Back to 4% after all

So let’s work back up, taking this insight into account.

Safe withdrawal rate table version 2

*In these scenarios the withdrawal rate defines the initial income, which then reduces over time

So for successful professionals, maybe the 4% rule isn’t so bad after all, despite the many criticisms. And there’s more in its favour.

You will likely have more income

Few successful professionals, moving to a new phase of life in their fifties, move completely away from earning money. A consulting project here, and board membership there, or a coaching assignment — all these help reduce the strain on your pot in the early years.

At this time of life other, sadder, sources of income may also arise: an inheritance.

All of this counsels against excessive caution when deciding whether you’ve got enough or whether you need to continue on the corporate treadmill for a few more years.

What about care costs?

The spectre of care costs is one that is often cited as the reason for assuming massively increasing expenditure in later life. But data suggests that fewer than one in ten people stay in a care home more than six years. There’s around a 99% chance that you and your spouse need fewer than 12 years of care between you, at a total cost of, say, £1m. By contrast, 75% of people stay in care fewer than three years.

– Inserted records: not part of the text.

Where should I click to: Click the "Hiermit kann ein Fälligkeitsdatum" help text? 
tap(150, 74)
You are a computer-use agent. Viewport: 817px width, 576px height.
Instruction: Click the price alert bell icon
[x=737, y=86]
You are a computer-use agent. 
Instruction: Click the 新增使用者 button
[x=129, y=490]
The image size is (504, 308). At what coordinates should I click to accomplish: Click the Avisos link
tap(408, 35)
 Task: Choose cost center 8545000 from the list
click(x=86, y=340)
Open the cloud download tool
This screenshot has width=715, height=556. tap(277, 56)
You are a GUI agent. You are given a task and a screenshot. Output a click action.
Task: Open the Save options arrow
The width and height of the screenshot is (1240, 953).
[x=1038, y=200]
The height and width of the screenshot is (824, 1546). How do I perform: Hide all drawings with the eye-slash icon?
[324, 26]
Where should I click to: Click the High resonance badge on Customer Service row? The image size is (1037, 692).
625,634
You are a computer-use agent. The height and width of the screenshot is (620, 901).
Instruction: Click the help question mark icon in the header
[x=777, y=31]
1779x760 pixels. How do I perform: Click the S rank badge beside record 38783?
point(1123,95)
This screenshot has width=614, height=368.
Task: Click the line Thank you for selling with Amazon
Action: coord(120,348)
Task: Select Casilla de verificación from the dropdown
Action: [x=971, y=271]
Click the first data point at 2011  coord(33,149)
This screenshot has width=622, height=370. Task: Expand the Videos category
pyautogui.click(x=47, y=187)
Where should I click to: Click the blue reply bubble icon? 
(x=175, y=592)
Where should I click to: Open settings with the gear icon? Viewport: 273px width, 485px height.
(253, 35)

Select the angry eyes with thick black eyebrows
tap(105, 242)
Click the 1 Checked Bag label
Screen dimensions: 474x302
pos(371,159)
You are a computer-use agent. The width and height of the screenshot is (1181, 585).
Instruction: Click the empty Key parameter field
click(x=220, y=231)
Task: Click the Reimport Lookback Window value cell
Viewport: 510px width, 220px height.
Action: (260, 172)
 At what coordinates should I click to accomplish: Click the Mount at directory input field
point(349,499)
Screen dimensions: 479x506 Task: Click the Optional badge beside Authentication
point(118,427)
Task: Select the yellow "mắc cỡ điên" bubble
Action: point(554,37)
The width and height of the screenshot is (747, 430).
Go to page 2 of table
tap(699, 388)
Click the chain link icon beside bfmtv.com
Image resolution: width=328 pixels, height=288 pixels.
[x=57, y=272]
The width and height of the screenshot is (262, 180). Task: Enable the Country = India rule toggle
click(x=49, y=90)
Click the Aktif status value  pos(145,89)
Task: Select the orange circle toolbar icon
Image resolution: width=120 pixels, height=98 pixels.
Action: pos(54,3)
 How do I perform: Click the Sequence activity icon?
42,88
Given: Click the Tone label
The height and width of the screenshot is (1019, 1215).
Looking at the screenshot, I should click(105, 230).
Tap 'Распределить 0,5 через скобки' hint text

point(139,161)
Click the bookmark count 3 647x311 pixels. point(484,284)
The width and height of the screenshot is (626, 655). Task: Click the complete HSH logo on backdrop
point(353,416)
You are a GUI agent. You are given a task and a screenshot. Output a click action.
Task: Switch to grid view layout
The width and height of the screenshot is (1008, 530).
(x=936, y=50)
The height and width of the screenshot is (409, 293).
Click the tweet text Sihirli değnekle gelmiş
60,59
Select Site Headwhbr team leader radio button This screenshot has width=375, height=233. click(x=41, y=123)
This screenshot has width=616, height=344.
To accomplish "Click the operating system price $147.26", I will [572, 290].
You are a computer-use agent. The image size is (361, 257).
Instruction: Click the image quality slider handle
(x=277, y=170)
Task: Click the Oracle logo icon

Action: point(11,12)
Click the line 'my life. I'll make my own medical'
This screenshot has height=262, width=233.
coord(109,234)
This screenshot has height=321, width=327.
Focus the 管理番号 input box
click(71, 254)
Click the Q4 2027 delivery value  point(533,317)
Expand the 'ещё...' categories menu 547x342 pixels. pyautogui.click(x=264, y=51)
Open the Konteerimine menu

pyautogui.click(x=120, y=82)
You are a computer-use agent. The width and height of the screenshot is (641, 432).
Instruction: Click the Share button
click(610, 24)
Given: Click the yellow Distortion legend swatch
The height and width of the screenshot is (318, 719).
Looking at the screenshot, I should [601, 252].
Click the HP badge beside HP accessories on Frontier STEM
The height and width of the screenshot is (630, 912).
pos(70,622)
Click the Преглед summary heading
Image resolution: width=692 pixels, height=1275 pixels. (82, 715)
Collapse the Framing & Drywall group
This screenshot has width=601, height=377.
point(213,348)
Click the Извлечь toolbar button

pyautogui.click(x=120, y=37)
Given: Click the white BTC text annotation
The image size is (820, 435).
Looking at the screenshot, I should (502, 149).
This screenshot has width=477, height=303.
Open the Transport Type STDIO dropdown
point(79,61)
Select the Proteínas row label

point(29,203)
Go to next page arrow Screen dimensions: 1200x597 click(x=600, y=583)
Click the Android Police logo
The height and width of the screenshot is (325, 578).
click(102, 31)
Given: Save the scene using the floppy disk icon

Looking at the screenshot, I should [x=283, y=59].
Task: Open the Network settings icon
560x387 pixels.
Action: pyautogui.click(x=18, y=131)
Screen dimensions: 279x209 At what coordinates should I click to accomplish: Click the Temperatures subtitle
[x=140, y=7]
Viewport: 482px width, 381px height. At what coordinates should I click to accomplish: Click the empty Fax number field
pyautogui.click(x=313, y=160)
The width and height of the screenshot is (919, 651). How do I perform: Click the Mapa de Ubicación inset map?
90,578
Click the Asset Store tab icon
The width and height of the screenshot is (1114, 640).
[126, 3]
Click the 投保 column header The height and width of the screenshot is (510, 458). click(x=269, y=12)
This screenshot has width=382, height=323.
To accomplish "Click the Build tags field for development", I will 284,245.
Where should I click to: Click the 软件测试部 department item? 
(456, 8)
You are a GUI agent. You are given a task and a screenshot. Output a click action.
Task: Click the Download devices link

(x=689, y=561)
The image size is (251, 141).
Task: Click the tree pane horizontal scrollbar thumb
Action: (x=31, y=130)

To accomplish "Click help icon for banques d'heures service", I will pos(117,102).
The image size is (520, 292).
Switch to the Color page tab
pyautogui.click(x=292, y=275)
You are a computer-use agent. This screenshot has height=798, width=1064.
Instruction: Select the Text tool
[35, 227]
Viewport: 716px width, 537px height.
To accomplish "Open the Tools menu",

So long term care, while admittedly expensive, has a plausible cost below the value of most successful professionals’ homes. Given the low probability and high uncertainty of the cost, I’ve always viewed our home as the hedge against unexpectedly long care home needs (sorry kids!) rather than trying to save separately for it.

Don’t be too cautious

Approaching retirement is a time when a good financial planner can really earn their fees, in terms of doing the right cashflow modelling, advising you on complex pension issues and the like. But unfortunately the level of competence in retirement income planning is in general quite low, with few having detailed knowledge of the issues I’ve discussed here. Increasingly, retirement income planning is being seen as a specialist topic in its own right.

If you do choose to get financial advice on this topic, be sure first to understand your own parameters:

  • How do you see your expenditure needs in retirement? Will you really need the same amount in real terms at 80 as at 60? Develop, and insist that your planner models, your own target expenditure profile. Based on the data, this should decrease in real terms over time.
  • What’s your buffer? How much risk of lower expenditure are you prepared to take for a chance of higher income? What’s your non-negotiable baseline? Could you countenance living on 75% of your target or even less?

In general, professionals are a cautious bunch. This caution has a compounding effect. First, we assume we need more income than we really do to live a good life. And second, we assume we need a bigger pot than necessary to secure it. And so we work longer and accumulate more, potentially putting our lives on hold. The only thing this enhances is the amount of money we leave behind when we go.

In this context, despite its weaknesses, the 4% rule remains a surprisingly good benchmark for successful professionals when asking themselves the question: have I got enough?

Important

Nothing in this article should be taken to represent financial advice. It is generic commentary based on typical circumstances and not tailored to your own situation. If you’re not sure what to do, you should take financial advice.